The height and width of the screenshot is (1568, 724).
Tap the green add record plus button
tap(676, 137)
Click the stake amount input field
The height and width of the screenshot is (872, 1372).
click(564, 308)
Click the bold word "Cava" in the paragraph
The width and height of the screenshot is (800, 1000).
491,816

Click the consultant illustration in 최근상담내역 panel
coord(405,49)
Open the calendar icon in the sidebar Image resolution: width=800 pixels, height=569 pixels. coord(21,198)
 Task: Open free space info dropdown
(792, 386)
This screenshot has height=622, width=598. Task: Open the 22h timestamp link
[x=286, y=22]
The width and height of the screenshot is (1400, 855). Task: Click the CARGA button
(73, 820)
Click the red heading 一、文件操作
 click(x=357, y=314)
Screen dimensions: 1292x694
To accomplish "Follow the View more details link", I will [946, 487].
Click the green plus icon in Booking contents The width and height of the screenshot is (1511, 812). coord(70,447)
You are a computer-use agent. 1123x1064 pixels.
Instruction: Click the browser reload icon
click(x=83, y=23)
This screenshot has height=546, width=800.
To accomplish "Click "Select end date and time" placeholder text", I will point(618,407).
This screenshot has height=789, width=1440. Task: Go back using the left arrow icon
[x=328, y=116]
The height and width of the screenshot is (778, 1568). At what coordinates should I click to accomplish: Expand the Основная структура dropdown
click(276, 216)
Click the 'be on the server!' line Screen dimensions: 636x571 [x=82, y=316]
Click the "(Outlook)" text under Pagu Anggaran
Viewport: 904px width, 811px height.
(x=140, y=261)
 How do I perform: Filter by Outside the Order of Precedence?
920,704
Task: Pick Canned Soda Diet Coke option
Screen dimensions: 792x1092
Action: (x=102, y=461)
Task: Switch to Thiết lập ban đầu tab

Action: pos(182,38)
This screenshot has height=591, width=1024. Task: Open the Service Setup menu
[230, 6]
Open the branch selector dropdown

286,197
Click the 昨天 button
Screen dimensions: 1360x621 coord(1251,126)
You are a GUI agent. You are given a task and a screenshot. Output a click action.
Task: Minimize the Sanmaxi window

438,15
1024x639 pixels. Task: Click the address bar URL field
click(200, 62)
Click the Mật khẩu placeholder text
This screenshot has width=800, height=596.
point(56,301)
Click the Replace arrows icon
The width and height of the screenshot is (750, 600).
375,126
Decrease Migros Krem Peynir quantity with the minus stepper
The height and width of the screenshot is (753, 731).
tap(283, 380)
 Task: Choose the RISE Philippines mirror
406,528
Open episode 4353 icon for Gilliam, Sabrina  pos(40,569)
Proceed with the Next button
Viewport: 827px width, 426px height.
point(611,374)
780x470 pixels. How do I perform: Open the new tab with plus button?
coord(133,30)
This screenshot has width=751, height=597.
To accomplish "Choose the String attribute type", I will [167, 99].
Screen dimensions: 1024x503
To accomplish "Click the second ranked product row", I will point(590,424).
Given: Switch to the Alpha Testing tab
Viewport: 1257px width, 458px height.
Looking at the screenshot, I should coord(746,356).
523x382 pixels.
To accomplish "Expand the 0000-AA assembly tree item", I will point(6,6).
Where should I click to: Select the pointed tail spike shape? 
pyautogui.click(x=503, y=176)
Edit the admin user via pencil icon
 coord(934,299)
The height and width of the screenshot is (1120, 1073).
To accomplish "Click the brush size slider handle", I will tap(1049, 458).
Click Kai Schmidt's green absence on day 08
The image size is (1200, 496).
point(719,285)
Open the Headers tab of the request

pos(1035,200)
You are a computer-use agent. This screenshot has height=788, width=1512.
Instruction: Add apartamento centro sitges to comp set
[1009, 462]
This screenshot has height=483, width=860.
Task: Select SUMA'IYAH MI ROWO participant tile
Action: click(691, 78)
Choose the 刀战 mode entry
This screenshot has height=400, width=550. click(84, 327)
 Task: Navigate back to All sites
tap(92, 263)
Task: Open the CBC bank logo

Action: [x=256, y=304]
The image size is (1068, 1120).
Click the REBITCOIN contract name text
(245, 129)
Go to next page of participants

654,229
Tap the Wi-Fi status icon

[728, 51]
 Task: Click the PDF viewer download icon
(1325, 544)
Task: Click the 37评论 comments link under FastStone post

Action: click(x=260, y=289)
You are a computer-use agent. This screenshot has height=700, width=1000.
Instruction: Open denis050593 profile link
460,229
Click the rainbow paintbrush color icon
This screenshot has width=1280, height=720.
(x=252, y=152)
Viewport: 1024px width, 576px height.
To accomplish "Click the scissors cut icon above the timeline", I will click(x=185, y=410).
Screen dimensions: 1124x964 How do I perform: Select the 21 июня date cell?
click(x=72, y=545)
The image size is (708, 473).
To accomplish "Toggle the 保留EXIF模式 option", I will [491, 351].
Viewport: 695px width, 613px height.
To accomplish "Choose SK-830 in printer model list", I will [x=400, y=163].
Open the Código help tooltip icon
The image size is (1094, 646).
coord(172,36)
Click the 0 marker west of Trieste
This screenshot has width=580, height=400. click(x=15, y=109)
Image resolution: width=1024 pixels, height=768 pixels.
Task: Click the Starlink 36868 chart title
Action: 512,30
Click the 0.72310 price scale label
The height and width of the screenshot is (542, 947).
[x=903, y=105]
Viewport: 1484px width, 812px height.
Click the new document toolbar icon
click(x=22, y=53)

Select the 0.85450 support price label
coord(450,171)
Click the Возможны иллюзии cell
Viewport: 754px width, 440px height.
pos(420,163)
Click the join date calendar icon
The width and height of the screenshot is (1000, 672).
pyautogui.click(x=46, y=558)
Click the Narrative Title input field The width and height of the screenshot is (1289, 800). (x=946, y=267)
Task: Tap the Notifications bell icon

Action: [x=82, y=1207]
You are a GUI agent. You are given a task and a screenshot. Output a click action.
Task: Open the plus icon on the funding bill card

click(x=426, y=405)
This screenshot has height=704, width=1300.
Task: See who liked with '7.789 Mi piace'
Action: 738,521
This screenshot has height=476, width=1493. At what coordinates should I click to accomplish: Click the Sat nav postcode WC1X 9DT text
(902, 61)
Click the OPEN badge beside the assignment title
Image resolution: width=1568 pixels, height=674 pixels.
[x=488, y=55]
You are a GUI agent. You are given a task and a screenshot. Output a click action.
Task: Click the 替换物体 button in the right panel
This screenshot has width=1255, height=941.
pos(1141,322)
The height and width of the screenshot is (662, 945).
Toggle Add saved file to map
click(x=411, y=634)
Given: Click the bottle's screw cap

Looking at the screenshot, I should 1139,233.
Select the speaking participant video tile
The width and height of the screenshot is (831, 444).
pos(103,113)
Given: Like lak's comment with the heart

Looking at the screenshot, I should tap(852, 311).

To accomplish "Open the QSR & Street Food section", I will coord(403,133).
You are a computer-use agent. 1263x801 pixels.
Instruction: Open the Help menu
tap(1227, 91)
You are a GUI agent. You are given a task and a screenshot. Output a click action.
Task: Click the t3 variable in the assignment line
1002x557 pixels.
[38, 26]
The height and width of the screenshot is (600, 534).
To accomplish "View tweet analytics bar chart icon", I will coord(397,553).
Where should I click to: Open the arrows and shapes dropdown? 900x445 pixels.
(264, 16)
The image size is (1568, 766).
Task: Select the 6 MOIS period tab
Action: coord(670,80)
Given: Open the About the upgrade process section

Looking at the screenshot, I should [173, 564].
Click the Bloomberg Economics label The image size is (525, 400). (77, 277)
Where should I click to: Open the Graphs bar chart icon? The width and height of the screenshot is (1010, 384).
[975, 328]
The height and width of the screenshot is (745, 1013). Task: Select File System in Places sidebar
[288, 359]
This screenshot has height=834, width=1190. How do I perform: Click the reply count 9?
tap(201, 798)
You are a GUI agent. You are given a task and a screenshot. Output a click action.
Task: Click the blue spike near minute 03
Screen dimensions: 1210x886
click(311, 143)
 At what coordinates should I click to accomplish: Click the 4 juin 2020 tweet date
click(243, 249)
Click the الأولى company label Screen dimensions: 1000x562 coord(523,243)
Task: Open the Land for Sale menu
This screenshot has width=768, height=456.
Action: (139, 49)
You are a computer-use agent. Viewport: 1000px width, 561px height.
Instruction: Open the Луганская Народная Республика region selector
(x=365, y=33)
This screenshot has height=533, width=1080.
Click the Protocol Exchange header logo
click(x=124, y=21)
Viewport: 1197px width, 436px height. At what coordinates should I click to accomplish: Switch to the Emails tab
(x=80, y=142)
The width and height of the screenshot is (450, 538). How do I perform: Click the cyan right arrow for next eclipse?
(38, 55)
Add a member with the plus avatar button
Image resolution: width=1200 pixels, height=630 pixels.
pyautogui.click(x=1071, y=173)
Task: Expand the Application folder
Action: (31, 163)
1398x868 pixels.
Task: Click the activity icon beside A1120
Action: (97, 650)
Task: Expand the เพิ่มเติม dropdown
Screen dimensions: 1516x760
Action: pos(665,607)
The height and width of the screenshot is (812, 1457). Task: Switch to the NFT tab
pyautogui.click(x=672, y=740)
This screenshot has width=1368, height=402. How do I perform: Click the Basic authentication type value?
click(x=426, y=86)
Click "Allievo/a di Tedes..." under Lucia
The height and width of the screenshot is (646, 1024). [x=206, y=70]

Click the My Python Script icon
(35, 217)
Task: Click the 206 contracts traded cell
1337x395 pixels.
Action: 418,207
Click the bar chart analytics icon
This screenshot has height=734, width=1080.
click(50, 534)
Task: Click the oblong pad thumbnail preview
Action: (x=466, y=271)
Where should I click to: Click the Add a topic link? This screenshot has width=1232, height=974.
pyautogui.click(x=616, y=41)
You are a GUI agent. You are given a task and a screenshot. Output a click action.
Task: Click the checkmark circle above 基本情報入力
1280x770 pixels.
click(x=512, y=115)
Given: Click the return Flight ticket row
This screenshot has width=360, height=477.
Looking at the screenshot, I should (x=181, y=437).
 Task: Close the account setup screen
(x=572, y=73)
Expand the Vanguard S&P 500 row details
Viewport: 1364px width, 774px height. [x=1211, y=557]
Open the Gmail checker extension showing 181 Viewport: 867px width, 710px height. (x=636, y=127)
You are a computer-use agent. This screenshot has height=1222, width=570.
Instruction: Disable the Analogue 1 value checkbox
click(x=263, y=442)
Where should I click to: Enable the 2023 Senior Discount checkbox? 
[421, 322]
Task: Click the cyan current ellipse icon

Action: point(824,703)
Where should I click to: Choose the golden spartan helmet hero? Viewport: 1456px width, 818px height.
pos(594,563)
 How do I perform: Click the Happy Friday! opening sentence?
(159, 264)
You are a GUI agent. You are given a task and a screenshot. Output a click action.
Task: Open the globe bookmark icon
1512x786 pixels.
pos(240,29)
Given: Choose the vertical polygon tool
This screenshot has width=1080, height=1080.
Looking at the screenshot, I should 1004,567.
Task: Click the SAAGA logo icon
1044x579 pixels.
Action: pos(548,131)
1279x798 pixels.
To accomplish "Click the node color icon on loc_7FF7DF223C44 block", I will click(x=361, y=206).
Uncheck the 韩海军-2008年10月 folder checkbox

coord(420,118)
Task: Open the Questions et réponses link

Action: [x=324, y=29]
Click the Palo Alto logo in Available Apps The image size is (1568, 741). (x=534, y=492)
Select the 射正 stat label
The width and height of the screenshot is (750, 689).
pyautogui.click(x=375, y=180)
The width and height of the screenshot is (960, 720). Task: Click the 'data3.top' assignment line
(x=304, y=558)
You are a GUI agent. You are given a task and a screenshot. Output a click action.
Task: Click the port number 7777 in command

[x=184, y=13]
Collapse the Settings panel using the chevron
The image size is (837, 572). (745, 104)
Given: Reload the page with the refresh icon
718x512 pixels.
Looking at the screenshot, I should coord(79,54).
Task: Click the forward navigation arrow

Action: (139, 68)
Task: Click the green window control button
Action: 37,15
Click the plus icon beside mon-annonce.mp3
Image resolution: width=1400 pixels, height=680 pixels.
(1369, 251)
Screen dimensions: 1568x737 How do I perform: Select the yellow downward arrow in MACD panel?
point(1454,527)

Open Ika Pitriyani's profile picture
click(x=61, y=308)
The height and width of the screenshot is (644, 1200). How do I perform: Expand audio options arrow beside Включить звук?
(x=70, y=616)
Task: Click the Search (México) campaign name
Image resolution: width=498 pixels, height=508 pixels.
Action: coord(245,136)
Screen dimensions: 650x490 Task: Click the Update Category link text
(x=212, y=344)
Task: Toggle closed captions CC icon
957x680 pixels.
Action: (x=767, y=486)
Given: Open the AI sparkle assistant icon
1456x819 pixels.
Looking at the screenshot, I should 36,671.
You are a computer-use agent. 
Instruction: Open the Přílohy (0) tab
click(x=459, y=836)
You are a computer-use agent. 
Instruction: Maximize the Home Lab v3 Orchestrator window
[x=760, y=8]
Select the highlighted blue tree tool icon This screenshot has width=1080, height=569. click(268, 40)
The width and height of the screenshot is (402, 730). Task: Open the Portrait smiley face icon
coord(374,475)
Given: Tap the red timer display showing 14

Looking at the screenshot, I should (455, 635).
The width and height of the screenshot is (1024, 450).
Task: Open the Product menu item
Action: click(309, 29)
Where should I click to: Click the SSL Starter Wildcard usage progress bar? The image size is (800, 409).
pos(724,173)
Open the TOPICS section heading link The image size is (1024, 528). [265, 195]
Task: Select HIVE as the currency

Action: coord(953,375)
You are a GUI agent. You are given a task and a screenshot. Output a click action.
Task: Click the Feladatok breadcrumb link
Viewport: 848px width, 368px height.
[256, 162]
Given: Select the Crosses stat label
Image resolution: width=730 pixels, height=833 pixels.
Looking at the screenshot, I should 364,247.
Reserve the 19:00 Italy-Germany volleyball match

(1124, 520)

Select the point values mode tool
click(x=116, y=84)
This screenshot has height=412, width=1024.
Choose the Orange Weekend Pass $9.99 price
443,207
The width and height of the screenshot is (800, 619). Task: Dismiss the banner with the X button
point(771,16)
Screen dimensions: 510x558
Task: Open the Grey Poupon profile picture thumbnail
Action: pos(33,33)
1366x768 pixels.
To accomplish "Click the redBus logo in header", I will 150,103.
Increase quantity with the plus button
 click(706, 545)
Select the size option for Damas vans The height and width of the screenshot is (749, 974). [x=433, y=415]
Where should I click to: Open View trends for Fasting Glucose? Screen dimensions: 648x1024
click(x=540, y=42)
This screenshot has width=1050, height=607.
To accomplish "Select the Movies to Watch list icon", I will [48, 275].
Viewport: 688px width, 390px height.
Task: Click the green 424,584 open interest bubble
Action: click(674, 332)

:::::

» Goal of the exercise: Scan the material above for the word "computer". Copy each line where it occurs.

» Answer to the exercise:
You are a computer-use agent. 1123x1064 pixels.
You are a computer-use agent. This screenshot has height=788, width=1512.
You are a computer-use agent. This screenshot has height=700, width=1000.
You are a computer-use agent. 1263x801 pixels.
You are a computer-use agent. Viewport: 1000px width, 561px height.
You are a computer-use agent. This screenshot has height=1222, width=570.
You are a computer-use agent. 
You are a computer-use agent. 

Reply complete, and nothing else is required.